I have an array full of numbers. Here's an example:

myArray = [0,1,2,4,5];

I need to find the lowest unused number starting from 1, so in this case it will be 3.

I've been reading up of using indexOf but I'm unsure how to use it for my specific purpose.

I have an array full of numbers. Here's an example:

myArray = [0,1,2,4,5];

I need to find the lowest unused number starting from 1, so in this case it will be 3.

I've been reading up of using indexOf but I'm unsure how to use it for my specific purpose.

• javascript

• 1 Is the array guaranteed to be sorted, as in your example? – Ed Bayiates Commented Jun 5, 2015 at 17:55
• 1 iter on your array. find the first item that does not match the index. – njzk2 Commented Jun 5, 2015 at 17:56
• @njzk2 this only works if the array is always sorted. – abc123 Commented Jun 5, 2015 at 17:57
• I would reconsider your design if this is required – Ed Heal Commented Jun 5, 2015 at 17:57
• 2 Can the array start with any number like [23,24,26,27] and it will be 25 in this case? – meteor Commented Jun 5, 2015 at 17:59

2 Answers 2

Assuming the array isn't sorted, you always start at 0, and taking into account your desire to find a highest number if there isn't one missing:

var k = [6, 0, 1, 2, 4, 5];

k.sort(function(a, b) { return a-b; });   // To sort by numeric

var lowest = -1;
for (i = 0;  i < k.length;  ++i) {
  if (k[i] != i) {
    lowest = i;
    break;
  }
}
if (lowest == -1) {
    lowest = k[k.length - 1] + 1;
}
console.log("Lowest = " + lowest);

Logs answer 3. If 3 was also in there, would log 7 since no other number is missing.

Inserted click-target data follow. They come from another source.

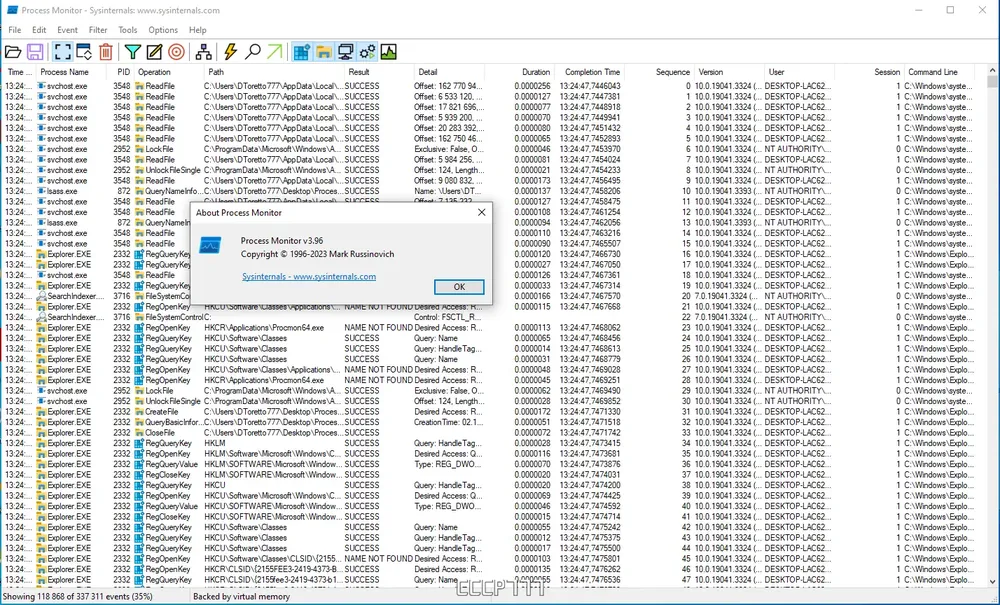
Task: Open the Filter funnel icon
Action: click(132, 52)
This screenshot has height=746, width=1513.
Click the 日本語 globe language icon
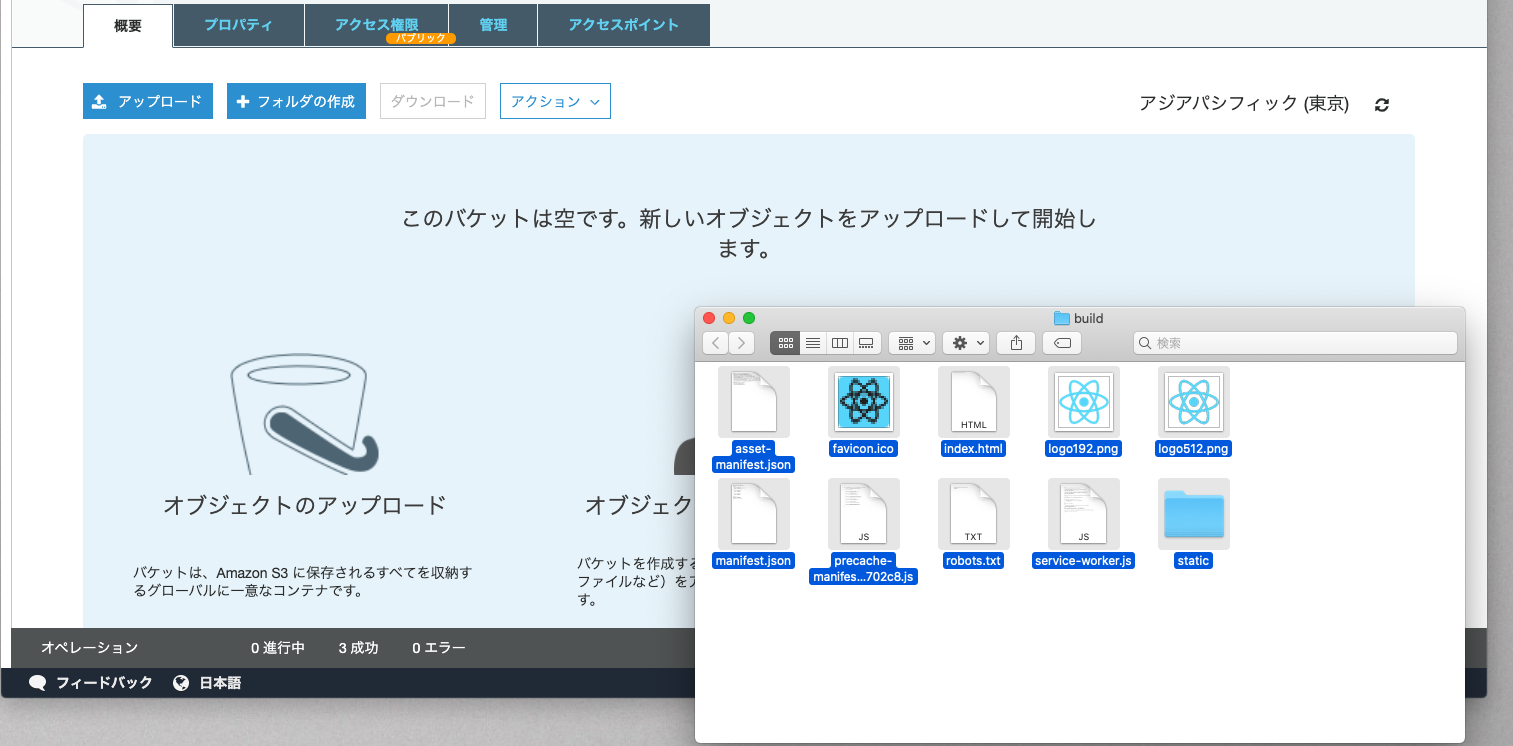[181, 683]
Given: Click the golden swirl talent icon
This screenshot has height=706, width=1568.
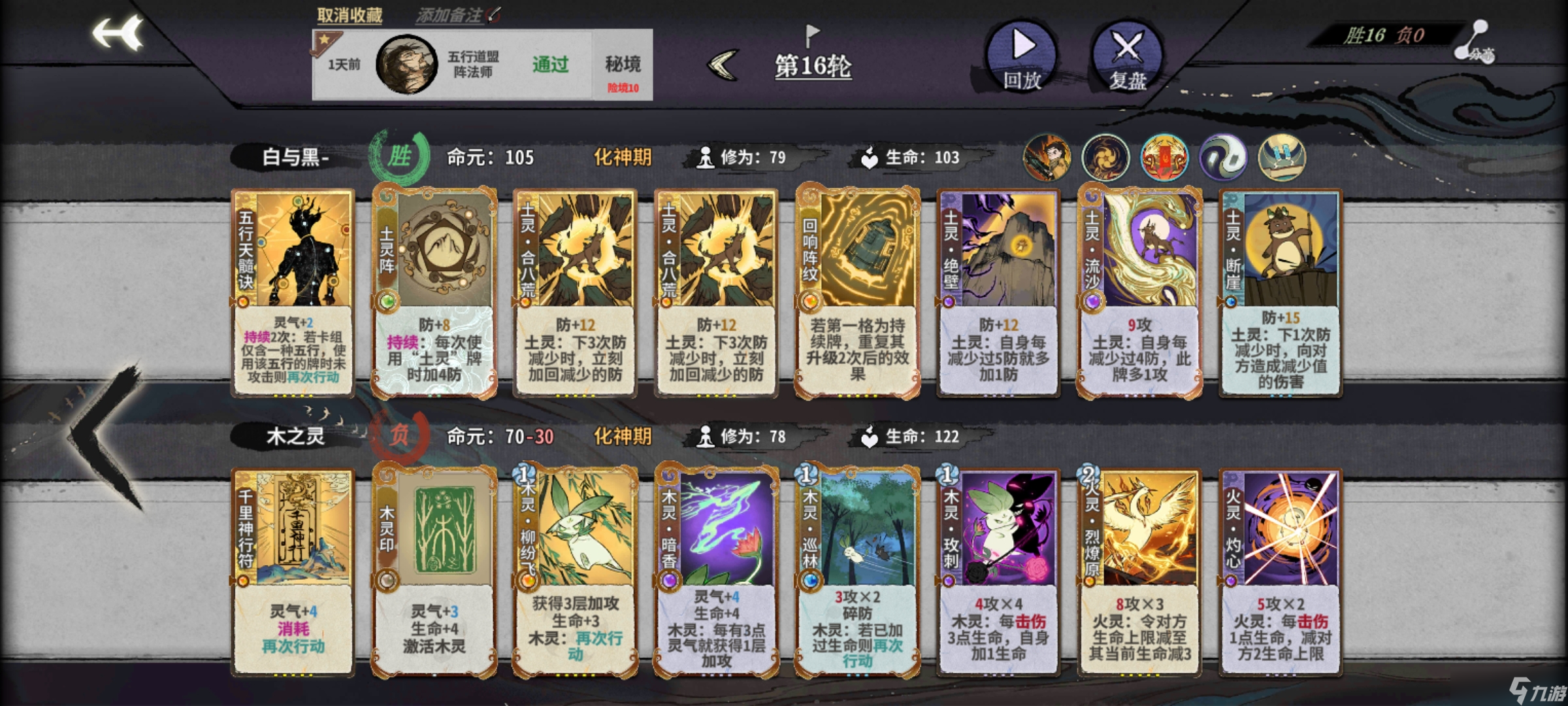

If you aren't always starting at zero, use an offset:

var k = [6, 2, 3, 4, 5];

k.sort(function(a, b) { return a-b; });   // To sort by numeric

var offset = k[0];
var lowest = -1;
for (i = 0;  i < k.length;  ++i) {
  if (k[i] != offset) {
    lowest = offset;
    break;
  }
  ++offset;
}
if (lowest == -1) {
    lowest = k[k.length - 1] + 1;
}
console.log("Lowest = " + lowest);

Logs answer 7 since none are missing after 2 which starts the sequence.

This takes a sequence starting from a number (like 1 in your example) and returns the lowest unused number in the sequence.

function lowestUnusedNumber(sequence, startingFrom) {
  const arr = sequence.slice(0);
  arr.sort((a, b) => a - b);

  return arr.reduce((lowest, num, i) => {
    const seqIndex = i + startingFrom;
    return num !== seqIndex && seqIndex < lowest ? seqIndex : lowest
  }, arr.length + startingFrom);
}

Example:

> lowestUnusedNumber([], 1)
1
> lowestUnusedNumber([1,2,4], 1)
3
> lowestUnusedNumber([3], 1)
1

In exchange for readability, it's slightly less optimized than the other example because it loops over all items in the array instead of breaking as soon as it finds the missing item.